## TASK PROMPT:
Collect every line of the material below that contains the string "page".

[Rows on where targets appear]
#####

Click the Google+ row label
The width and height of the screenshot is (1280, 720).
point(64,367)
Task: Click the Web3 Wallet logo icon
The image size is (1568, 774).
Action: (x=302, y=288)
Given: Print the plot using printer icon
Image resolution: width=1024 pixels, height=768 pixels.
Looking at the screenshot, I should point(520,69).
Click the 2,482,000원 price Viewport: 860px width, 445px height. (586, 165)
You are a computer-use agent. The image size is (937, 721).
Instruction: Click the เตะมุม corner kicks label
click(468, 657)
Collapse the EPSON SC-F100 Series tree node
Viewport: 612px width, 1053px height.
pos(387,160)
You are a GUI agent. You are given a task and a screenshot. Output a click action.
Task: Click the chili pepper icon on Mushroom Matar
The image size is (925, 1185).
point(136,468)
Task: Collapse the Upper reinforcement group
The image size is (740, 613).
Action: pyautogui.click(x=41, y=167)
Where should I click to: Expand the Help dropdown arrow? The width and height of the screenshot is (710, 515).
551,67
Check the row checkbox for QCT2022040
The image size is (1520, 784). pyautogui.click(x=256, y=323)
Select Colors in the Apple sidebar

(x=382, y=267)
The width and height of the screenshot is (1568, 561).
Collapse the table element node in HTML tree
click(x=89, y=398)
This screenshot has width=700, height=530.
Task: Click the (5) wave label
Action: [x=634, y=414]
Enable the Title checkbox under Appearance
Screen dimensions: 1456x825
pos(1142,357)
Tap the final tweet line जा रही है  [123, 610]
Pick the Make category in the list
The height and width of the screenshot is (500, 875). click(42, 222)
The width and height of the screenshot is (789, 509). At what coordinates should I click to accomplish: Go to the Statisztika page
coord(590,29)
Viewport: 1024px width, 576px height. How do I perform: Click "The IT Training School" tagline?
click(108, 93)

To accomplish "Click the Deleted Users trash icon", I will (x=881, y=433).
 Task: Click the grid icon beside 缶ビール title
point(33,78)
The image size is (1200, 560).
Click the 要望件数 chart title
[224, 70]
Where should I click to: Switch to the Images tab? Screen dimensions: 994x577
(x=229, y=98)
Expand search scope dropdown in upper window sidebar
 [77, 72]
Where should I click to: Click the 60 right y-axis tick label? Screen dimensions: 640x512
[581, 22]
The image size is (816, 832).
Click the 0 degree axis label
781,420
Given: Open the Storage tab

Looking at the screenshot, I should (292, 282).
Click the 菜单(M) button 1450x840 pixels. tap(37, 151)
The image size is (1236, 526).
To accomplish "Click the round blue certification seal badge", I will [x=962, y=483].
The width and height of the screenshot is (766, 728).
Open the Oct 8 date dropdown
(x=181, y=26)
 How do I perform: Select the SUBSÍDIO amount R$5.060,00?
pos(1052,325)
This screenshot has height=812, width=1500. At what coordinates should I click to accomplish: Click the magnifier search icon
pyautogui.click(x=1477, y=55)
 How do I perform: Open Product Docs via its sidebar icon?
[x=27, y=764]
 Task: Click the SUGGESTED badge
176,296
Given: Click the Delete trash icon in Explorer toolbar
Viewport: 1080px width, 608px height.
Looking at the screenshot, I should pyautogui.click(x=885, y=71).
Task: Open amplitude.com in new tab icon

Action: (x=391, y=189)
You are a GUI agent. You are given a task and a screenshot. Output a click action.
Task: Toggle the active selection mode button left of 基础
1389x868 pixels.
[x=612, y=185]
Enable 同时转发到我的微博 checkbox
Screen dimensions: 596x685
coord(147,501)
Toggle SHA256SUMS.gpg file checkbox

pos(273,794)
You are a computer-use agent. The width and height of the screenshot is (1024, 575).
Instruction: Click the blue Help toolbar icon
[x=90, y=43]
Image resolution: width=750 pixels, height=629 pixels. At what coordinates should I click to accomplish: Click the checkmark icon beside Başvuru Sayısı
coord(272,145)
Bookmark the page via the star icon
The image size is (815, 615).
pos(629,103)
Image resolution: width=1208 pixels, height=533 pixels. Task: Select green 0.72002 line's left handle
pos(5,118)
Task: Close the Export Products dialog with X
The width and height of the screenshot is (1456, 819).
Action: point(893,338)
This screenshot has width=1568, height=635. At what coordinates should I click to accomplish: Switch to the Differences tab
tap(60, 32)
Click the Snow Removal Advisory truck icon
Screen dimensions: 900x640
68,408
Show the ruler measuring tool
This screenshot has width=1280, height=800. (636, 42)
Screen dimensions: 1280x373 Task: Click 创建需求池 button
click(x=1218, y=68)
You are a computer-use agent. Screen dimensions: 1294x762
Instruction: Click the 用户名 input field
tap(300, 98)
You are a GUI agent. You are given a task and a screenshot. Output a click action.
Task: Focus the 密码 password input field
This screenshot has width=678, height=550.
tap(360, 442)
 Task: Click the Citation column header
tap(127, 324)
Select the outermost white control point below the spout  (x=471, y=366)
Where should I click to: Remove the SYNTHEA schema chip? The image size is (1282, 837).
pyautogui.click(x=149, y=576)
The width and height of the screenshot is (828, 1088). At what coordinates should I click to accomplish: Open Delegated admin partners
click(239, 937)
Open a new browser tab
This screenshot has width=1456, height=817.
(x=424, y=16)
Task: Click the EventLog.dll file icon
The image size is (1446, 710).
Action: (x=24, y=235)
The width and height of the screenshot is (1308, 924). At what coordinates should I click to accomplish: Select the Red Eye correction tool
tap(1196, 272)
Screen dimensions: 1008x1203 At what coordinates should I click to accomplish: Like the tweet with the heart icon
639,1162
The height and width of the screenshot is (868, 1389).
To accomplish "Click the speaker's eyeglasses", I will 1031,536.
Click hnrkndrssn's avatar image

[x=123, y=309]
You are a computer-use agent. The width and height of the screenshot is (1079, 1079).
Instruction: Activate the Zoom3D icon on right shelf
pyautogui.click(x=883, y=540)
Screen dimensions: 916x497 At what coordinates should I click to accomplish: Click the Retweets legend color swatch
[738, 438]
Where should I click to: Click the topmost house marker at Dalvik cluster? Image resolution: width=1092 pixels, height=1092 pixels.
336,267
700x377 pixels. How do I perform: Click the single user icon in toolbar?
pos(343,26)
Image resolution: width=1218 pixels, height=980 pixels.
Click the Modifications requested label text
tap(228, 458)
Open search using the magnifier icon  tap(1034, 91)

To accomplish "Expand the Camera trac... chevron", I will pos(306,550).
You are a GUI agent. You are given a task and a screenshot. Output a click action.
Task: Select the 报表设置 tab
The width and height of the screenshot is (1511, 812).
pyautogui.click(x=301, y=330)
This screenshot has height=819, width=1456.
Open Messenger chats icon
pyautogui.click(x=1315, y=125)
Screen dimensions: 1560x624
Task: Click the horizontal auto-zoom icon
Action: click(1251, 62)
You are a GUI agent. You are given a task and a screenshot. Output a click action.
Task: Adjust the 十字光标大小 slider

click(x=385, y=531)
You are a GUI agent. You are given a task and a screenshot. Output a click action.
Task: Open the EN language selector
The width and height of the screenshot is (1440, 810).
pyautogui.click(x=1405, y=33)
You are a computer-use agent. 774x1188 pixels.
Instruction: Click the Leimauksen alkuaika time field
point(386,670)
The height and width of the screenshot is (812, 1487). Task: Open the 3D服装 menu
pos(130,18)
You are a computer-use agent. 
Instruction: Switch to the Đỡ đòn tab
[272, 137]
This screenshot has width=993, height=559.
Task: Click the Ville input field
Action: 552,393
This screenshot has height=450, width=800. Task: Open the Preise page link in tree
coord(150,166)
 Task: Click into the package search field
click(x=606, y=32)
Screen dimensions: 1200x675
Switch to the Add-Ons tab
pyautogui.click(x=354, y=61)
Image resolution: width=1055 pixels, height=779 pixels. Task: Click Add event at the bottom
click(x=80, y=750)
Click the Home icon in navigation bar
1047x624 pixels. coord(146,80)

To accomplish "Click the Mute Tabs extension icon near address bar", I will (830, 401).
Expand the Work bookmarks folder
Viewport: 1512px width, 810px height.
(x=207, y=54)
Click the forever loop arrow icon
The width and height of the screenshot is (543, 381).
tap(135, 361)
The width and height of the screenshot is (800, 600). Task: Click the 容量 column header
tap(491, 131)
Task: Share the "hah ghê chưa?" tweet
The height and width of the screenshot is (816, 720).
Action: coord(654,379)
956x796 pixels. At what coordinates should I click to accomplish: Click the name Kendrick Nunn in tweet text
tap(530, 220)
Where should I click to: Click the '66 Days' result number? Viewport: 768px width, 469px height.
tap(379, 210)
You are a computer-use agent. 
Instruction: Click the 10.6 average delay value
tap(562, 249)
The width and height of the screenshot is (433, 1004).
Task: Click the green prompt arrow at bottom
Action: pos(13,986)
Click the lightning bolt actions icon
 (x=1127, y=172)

#####

## ANSWER TO THIS TASK:
The width and height of the screenshot is (789, 509). At what coordinates should I click to accomplish: Go to the Statisztika page
Bookmark the page via the star icon
This screenshot has height=450, width=800. Task: Open the Preise page link in tree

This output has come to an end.